Top of ENTRIES SUPPLIED

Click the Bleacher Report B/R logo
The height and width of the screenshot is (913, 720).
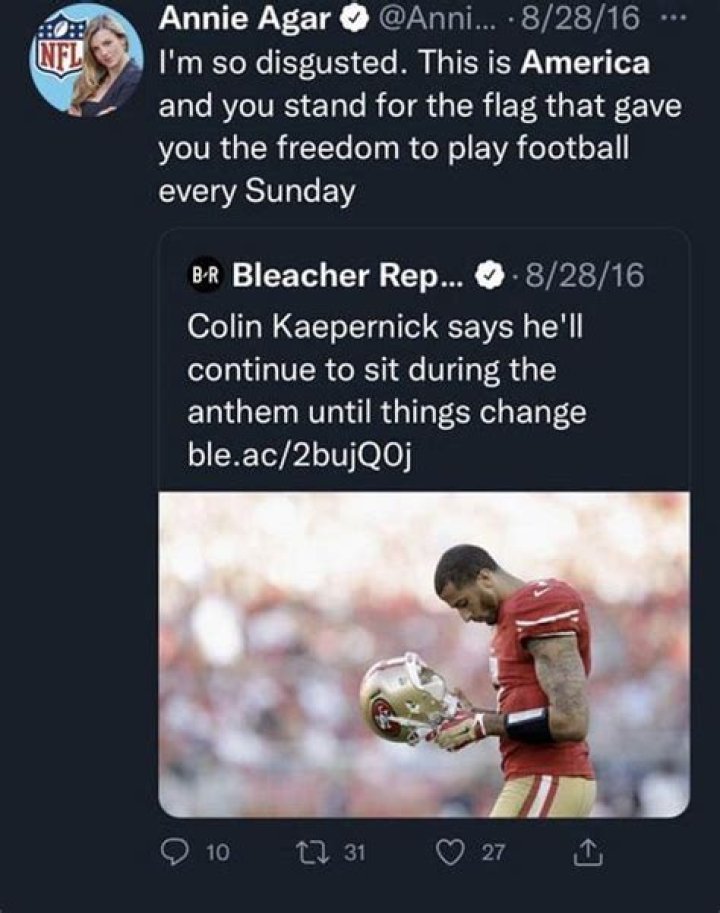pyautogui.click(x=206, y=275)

Bottom of ENTRIES SUPPLIED
Top of ENTRIES SUPPLIED

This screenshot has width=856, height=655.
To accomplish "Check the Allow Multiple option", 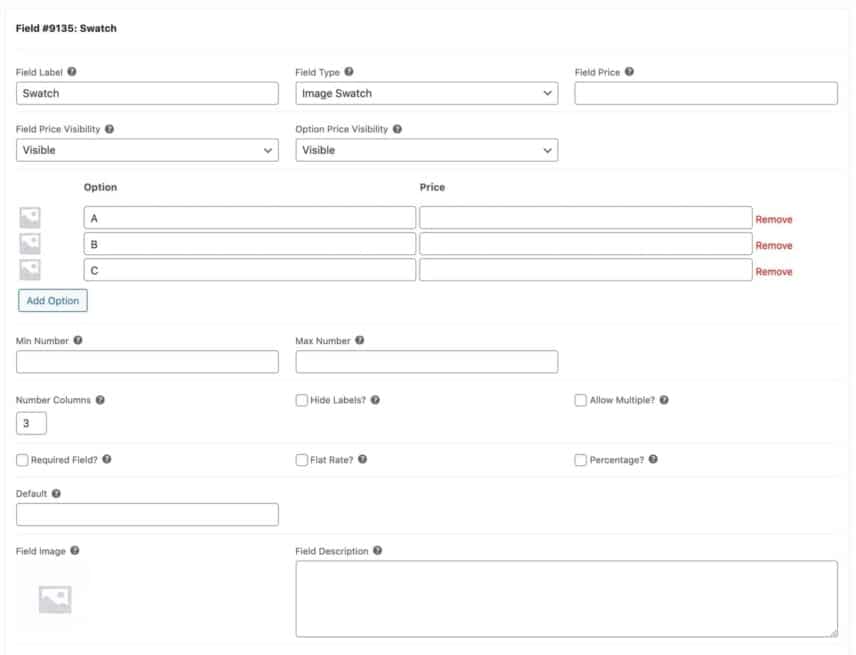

Bottom of ENTRIES SUPPLIED

** TASK REQUIREMENTS **
Beginning with the line above that has "This screenshot has width=856, height=655." and going on through the line that has "the Allow Multiple", retype every line exactly and add nothing else; drop the pictures.

** RESPONSE BOX **
This screenshot has width=856, height=655.
To accomplish "Check the Allow Multiple option", 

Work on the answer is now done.